Mr McCallion explained the philosophy behind the collection.

"I was more interested in the story behind the artefact rather than the artefact itself," he said.

"What we're trying to do here is to give the people a voice again. In a lot of cases over the years these people were the unsung heroes.

"They didn't have a voice and it was sad that we didn't give them the recognition they deserved," Mr McCallion added.

Image caption Mr McCallion would like to see his collection re-housed in a permanent home

The museum is a hidden treasure in itself, in an unassuming grey warehouse on an industrial estate in Ballyclare, County Antrim.

Walking through the small entrance door you can't help but be taken aback by the sheer size of the collection and the realism of the exhibits.

"When you walk in it's like a Tardis, you come through the front door and everybody just goes, 'wow!'" Mr McCallion says.

Image caption Mr McCallion believes the Morris gun tractor is the only original D-Day vehicle on display in Ireland

The visitor's eyes are drawn first to series of remarkable dioramas from a World War One officer's dug-out to a fully-equipped signaller's hut and the recreation of a 1940s home from the World War Two Blitz.

Then there are the big guns and the vehicles, including two enormous anti-aircraft guns.

There can't be many museums where schoolchildren are encouraged to try their hand swivelling the barrel on a 1938 40mm Bofors gun, a type used for air defence on the beaches at Dunkirk.

"We don't like to put everything into glass cases where you don't have access to it and some items we do actually let people handle while we're doing the talks, and we even have replica uniforms for people to dress up in," Mr McCallion explained.

Image caption The exhibition includes dioramas from World Wars One and Two

The museum also aims to show how Irish nationalists and unionists both fought as part of the British forces in the First World War - one display shows uniforms and paraphernalia from the Irish Volunteers alongside examples from the Ulster Volunteer Force.

Of the thousands of historic artefacts, Mr McCallion has one he is particularly fond of, and once again it's the story behind the exhibit that matters to him:

"Believe it or not, it's maybe the toothbrush I have in a soldier's kit.

"I knew that man. I met that man as a boy and it's all worn down one side. It was the only brush he had for the entire duration of the war and you can see where he used it - because I knew him and I know the story behind him and what he endured."
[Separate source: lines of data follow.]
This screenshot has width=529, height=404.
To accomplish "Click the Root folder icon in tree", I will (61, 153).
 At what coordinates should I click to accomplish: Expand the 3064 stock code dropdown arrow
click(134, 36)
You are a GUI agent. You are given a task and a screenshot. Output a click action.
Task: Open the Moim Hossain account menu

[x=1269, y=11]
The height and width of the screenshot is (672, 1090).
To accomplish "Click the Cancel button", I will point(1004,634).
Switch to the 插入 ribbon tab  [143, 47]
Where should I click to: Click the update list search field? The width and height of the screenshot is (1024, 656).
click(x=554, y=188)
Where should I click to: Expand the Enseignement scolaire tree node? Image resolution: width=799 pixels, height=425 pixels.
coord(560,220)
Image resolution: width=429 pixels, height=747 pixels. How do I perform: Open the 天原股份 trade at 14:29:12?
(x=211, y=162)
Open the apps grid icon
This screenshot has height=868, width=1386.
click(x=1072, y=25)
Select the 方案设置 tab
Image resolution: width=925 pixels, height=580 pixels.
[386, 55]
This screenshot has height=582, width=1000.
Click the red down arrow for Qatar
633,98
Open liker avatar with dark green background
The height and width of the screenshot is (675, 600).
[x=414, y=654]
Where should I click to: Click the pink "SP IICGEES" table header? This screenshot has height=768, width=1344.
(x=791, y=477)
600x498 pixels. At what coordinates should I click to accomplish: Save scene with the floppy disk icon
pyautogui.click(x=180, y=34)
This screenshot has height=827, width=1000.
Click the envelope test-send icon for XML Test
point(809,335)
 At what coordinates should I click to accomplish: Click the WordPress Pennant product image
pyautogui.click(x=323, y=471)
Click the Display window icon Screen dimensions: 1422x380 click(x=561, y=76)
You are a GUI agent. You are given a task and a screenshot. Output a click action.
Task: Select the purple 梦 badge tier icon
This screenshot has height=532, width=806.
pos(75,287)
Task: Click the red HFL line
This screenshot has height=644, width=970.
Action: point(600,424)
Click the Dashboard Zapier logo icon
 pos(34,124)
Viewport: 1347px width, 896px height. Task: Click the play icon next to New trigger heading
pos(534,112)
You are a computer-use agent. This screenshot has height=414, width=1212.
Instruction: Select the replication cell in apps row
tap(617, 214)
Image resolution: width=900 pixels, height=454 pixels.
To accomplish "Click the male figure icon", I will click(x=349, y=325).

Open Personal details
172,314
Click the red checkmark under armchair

Image caption David McCallion greets visitors at the entrance to his remarkable "history Tardis"

Part of the charm of the museum is its informality, the fact that visitors can get close up to the exhibits and engage with the enthusiastic volunteers.

It's an aspect of the museum that may have to change if Mr McCallion is to achieve his ambition for the collection he has so lovingly put together.

"It needs a permanent home, it needs to be preserved for all our future generations and to inspire our young people to take over from where I got the bug when I was eight years of age. At the end of the day, I'm only the curator of it while I'm on this earth when it becomes somebody else's turn."